▸ Set problem 1
In the article on youth and the church, rewrite the paragraph beginning "The study involved a hybrid research design" as a short list that keeps its main facts.
▸ Set problem 2
Extract the passage of the article on youth and the church from "Penner, lead author, wants" up to and including "is a conversation-starter.".
▸ Set problem 3
Summarize the article on youth and the church in two sentences.

▸ Selection
***
Peeling back the truth about youth and the church
Hemorrhaging Faith report is a gift of data and story
Canada’s churches have been given a gift, and its authors have been travelling the country to help unwrap it. The gift is the first major contemporary study of Canadian young people who were “raised Christian,” or as MBs often say, “grew up in a Christian home.” Only one in three of these people, aged 18–34, is still in church. The other two are gone, and the question is “why?” Why do they leave, stay, or return to church?
Hemorrhaging Faith, a study under sociologist James Penner and project director Rick Hiemstra, was commissioned by the Evangelical Fellowship of Canada and additionally underwritten by other Christian organizations.
What’s the problem?
Penner, lead author, wants the real contribution of this project to be fact-based discoveries that are useful to the kingdom of God. His team provides hard data churches can use to address the attrition of their young people. As he leads workshops across the country, he is happy that the study is a conversation-starter.
Penner says the gatherings draw “change agents – in a good way.” He finds an optimism in workshop attenders who seem confident that “we can make a difference and we want to.”
Hemorrhaging Faith “is not just an academic project,” says Penner. “It is a practical tool that shows that faithfulness to Jesus can be nurtured in the 21st-century, and when it’s shared with churches, it becomes a conversation piece.
“We get to come in and just give this encouraging message.”
Some of the study’s findings are new to church leaders; others are reminders or confirmation of what leaders already know.
√ The greatest church-leaving age is not after high school graduation, but in or after middle school.
√ Times of transition put young people at highest risk of dropping out of church.
√ Parenting and the home environment that model faith as a way of life are the most important spiritual influences on children.
√ Teen and young adult cultures emphasize experience to define what is true; today’s young generation does not respond to theoretical education alone.
√ A church community that’s active, supportive, and intergenerational is a major influence on keeping young people in the faith.
√ Churches open to “going deep” with teens and young adults address questions youth may be wrestling with (issues of identity, Lordship of Christ, living in faith, ethics, Canadian cultural norms). These types of conversations also give young people a sense of being included in the church family.
The study involved a hybrid research design, drawing upon the strengths of two approaches. First, detailed individual interviews were conducted with 72 people, aged 18–34, who were “raised Christian.” Those interviews (collected, transcribed, and analyzed by young adult researchers Rachael Harder and Erika Anderson, and francophone sociologist Bruno Désorcy) produced many insights for the research team and provided the basis for the second phase, survey questionnaires (administered by the Angus Reid Group), answered by 2,049 people in the same age group. The sample of young adults ranged geographically across Canada and denominationally from Roman Catholic to evangelical.
***
(Dataset items)
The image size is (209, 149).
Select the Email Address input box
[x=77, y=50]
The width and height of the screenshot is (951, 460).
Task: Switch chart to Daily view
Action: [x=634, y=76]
***
▸ Complete answer 1
- The study used a hybrid research design that drew on the strengths of two approaches.
- First, detailed individual interviews were held with 72 people aged 18–34 who were "raised Christian."
- Young adult researchers Rachael Harder and Erika Anderson and francophone sociologist Bruno Désorcy collected, transcribed and analyzed the interviews.
- The interviews produced many insights and formed the basis for the second phase.
- The second phase was a survey questionnaire, administered by the Angus Reid Group and answered by 2,049 people in the same age group.
- The sample ranged geographically across Canada and denominationally from Roman Catholic to evangelical.

▸ Complete answer 2
Penner, lead author, wants the real contribution of this project to be fact-based discoveries that are useful to the kingdom of God. His team provides hard data churches can use to address the attrition of their young people. As he leads workshops across the country, he is happy that the study is a conversation-starter.

▸ Complete answer 3
Hemorrhaging Faith, commissioned by the Evangelical Fellowship of Canada, is the first major contemporary study of Canadian young people aged 18–34 who were raised Christian, and it found that only one in three of them is still in church. Among its findings, the greatest church-leaving age is in or after middle school, and faith modeled at home and an active, supportive, intergenerational church community are major influences on young people's faith.